Fall 2022 CS Cyber Security Reading Group

 

Members: Shubham Ayachit, Yashwanth Bandala, Dominika Bobik, Ethan Brinks, Yu Cai, Caleb Rother, Bo Chen (co-advisor), Haoyang Chen, Niusen Chen, Brandon Cox, Dev Sanghani, Josh Dafoe, Matthew Gervasi, Thomas Grifka, Trevor Hornsby, Stuart Hoxie, Ryan Klemm, Xinyu Lei (co-advisor), Xinyun Liu, Jean Mayo (co-advisor), Jacson Ott, Shuo Sun, Harsh Singh, Yuchen Wang, Drew Youngstrom, Xiaoyong Yuan

 

 

Detailed schedule:

Time: 2:00 – 3:00pm Friday, September 16, 2022

Location: Rekhi G009

Presenter:  Haoyang Chen

Title: Gradient-based Adversarial Attacks against Text Transformers

Abstract: We propose the first general-purpose gradient-based attack against transformer models. Instead of searching for a single adversarial example, we search for a distribution of adversarial examples parameterized by a continuous-valued matrix, hence enabling gradient-based optimization. We empirically demonstrate that our white-box attack attains state-of-the-art attack performance on a variety of natural language tasks. Furthermore, we show that a powerful black-box transfer attack, enabled by sampling from the adversarial distribution, matches or exceeds existing methods, while only requiring hard-label outputs.

 

Time: 2:00 – 3:00pm Friday, September 30, 2022

Location: Rekhi G009

Presenter:  Niusen Chen

Title: Enabling Accurate Data Recovery for Mobile Devices against Malware Attacks

Abstract: Mobile computing devices today suffer from various malware attacks. After the malware attack, it is challenging to restore the device’s data back to the exact state right before the attack happens. This challenge would be exacerbated if the malware can compromise the OS of the victim device, obtaining the root privilege. In this work, we aim to design a novel data recovery framework for mobile computing devices, which can ensure recoverability of user data at the corruption point against the strong OS-level malware. By leveraging the version control capability of the cloud server and the hardware features of the local mobile device, we have successfully built MobiDR, the first system which can ensure restoration of data at the corruption point against the malware attacks. Our security analysis and experimental evaluation on the real-world implementation have justified the security and the practicality of MobiDR.

 

Time: 3:00 – 4:00pm Friday, October 14, 2022

Location: Zoom (co-located with CS Colloquium)

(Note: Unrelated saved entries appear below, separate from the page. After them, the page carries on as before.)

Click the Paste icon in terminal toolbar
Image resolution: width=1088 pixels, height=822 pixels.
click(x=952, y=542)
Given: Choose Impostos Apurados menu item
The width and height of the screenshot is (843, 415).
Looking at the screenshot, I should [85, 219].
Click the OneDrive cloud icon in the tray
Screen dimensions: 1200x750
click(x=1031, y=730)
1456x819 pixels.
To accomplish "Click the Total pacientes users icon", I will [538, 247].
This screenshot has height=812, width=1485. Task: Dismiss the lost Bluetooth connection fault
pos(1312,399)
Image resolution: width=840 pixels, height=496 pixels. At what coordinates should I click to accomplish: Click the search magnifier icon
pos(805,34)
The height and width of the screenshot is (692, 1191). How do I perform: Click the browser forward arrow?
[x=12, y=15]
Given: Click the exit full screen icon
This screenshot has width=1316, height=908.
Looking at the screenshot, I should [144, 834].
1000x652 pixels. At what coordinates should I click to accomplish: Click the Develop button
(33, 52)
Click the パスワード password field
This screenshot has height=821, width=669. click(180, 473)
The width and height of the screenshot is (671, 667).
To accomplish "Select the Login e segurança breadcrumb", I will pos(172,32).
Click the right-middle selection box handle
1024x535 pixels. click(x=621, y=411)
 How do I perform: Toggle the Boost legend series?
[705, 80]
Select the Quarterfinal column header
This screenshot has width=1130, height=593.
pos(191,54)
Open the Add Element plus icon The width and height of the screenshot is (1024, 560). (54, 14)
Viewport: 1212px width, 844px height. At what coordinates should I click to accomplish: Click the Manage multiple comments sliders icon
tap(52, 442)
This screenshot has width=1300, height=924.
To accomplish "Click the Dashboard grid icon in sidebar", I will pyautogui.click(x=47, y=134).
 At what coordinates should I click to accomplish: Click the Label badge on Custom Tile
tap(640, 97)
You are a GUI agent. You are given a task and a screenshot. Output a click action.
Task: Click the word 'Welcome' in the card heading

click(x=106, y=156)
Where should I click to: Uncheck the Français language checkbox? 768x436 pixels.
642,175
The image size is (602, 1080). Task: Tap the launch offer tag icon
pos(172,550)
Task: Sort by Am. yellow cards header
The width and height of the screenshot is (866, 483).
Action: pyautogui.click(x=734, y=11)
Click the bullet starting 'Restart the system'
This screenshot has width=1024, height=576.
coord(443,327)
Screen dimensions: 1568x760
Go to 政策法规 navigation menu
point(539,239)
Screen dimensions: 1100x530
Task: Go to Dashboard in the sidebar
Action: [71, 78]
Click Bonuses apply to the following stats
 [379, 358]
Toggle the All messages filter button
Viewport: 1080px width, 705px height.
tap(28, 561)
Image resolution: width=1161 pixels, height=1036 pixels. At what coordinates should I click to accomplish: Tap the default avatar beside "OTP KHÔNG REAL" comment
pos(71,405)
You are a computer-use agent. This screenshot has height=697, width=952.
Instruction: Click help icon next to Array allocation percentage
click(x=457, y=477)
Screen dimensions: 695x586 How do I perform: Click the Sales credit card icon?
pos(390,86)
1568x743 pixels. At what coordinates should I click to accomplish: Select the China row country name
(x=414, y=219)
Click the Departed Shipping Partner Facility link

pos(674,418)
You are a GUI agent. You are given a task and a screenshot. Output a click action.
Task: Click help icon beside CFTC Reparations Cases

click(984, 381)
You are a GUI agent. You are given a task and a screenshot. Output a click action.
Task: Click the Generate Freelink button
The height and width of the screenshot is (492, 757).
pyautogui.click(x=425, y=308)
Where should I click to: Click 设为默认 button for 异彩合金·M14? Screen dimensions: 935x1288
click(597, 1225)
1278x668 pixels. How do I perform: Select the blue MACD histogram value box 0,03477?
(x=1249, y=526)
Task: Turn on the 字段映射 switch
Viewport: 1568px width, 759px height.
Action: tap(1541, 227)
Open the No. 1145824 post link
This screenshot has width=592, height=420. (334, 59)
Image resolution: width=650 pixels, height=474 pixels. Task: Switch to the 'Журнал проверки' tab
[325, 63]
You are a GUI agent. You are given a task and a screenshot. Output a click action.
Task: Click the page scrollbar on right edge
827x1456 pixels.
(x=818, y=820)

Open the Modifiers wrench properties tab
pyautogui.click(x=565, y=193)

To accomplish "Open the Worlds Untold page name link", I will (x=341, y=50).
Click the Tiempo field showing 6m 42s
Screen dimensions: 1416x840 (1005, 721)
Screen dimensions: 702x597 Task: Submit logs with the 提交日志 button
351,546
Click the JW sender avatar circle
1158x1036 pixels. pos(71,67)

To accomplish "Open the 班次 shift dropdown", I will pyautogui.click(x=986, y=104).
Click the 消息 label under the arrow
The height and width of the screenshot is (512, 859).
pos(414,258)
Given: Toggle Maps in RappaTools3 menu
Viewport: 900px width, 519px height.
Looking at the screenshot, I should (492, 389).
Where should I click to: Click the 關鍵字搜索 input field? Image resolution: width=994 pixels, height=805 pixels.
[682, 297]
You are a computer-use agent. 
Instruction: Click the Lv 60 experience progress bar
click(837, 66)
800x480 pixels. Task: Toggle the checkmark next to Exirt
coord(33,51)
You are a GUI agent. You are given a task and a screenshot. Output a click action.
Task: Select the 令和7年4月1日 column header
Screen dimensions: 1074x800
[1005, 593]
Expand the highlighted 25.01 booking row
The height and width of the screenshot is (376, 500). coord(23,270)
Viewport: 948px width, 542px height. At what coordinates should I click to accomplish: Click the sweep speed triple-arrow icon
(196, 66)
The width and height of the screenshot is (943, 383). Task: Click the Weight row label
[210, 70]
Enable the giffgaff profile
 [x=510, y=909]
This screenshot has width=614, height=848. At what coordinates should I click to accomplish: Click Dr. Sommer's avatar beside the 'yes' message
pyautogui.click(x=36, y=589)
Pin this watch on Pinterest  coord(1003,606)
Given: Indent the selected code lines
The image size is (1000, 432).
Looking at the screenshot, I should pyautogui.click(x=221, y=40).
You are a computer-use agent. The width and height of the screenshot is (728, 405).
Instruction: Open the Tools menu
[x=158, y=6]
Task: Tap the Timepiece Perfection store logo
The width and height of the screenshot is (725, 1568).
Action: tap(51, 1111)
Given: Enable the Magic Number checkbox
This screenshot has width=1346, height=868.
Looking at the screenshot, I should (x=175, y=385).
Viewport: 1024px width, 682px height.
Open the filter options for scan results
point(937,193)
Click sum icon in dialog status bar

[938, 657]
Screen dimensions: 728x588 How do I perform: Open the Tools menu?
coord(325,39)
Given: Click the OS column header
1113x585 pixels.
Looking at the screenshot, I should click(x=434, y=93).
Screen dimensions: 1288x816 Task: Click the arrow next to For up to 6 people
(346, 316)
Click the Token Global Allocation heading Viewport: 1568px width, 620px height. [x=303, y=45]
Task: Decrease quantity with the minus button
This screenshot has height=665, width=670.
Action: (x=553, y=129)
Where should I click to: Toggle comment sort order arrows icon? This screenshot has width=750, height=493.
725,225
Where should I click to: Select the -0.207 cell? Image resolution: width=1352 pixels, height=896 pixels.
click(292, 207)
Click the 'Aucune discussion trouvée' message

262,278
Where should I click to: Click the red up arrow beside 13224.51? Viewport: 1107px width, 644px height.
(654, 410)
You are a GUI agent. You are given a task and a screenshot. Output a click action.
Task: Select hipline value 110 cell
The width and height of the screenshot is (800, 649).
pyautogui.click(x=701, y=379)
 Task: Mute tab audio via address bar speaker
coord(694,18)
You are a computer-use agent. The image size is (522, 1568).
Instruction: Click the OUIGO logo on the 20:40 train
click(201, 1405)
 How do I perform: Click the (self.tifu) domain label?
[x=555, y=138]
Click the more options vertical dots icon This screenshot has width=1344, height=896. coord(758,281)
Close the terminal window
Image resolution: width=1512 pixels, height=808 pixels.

Presenter:  Prof. Zhiqiang Lin (The Ohio State University)

Title: Rethinking the Security and Privacy of Bluetooth Low Energy

Abstract: In this talk, Dr. Lin will talk about a number of recently discovered security and privacy threats against the BLE, and the lessons learned from those threats. In particular, he will first discuss the protocol-level downgrade attack, an attack that can force the secure BLE channels into insecure ones to break the data integrity and confidentiality of BLE traffic. Then, he will introduce Bluetooth Address Tracking (BAT) attack, a new protocol-level attack discovered from his group, which can track randomized Bluetooth MAC addresses by using a novel allowlist-based side channel. Next, he will discuss the lessons learned, root causes of the attack, and its countermeasures.  Finally, he will conclude his talk by discussing future directions in Bluetooth security and privacy.

 

Time: 2:00 – 3:00pm Friday, October 28, 2022

Location: Rekhi G009

Presenter:  Harsh Singh

Title: M2Mon: Building an MMIO-based Security Reference Monitor for Unmanned Vehicles

Abstract: Unmanned Vehicles (UVs) often consist of multiple Micro Controller Units (MCUs) as peripherals to interact with the physical world, including GPS sensors, barometers, motors, etc. While the attack vectors for UV vary, a number of UV attacks aim to impact the physical world either from the cyber or the physical space, e.g., hijacking the mission of UVs via malicious ground control commands or GPS spoofing. This provides us an opportunity to build a unified and generic security framework defending against multiple kinds of UV attacks by monitoring the system’s I/O activities. Accordingly, we build a security reference monitor for UVs by hooking into the memory-mapped I/O (MMIO), namely M2MON. Instead of building upon existing RTOS, we implement M2MON as a microkernel running in the privileged mode intercepting MMIOs while pushing the RTOS and applications into the unprivileged mode. We further instantiate an MMIO firewall using M2MON and demonstrate how to implement a secure Extended Kalman Filter (EKF) within M2MON. Our evaluation on a real-world UV system shows that M2MON incurs an 8.85% runtime overhead. Furthermore, M2MON-based firewall is able to defend against different cyber and physical attacks. The M2MON microkernel contains less than 4K LoC comparing to the 3M LoC RTOS used in our evaluation. We believe M2MON provides the first step towards building a trusted and practical security reference monitor for UVs.